===== INFORMATION GIVEN
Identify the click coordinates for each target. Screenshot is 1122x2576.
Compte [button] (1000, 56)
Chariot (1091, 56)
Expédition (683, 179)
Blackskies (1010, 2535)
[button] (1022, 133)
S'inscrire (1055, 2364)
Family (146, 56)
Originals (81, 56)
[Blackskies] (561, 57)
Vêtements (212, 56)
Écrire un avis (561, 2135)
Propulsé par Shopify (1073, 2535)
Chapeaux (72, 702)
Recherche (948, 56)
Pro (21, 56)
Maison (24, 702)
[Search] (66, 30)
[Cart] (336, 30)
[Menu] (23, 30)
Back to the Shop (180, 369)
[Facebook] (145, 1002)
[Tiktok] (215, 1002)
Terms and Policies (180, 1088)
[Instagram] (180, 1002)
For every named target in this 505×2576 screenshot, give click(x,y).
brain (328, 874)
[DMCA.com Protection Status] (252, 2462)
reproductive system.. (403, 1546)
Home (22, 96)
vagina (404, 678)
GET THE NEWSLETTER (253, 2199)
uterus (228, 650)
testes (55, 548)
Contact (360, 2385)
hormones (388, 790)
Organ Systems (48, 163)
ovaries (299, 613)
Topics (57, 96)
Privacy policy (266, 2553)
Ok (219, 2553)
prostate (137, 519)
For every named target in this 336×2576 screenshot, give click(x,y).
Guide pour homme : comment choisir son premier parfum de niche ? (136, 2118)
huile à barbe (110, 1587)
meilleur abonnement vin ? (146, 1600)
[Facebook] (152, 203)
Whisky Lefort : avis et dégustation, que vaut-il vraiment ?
==========
§ **WHAT THE EXERCISE ASKS**
Using the data above, transcribe the lines that run from the line with "Écrire un avis (561, 2135)" to the line with "ovaries (299, 613)", both ends kept, and output nothing else.

§ **PROBLEM SOLUTION**
Écrire un avis (561, 2135)
Propulsé par Shopify (1073, 2535)
Chapeaux (72, 702)
Recherche (948, 56)
Pro (21, 56)
Maison (24, 702)
[Search] (66, 30)
[Cart] (336, 30)
[Menu] (23, 30)
Back to the Shop (180, 369)
[Facebook] (145, 1002)
[Tiktok] (215, 1002)
Terms and Policies (180, 1088)
[Instagram] (180, 1002)
For every named target in this 505×2576 screenshot, give click(x,y).
brain (328, 874)
[DMCA.com Protection Status] (252, 2462)
reproductive system.. (403, 1546)
Home (22, 96)
vagina (404, 678)
GET THE NEWSLETTER (253, 2199)
uterus (228, 650)
testes (55, 548)
Contact (360, 2385)
hormones (388, 790)
Organ Systems (48, 163)
ovaries (299, 613)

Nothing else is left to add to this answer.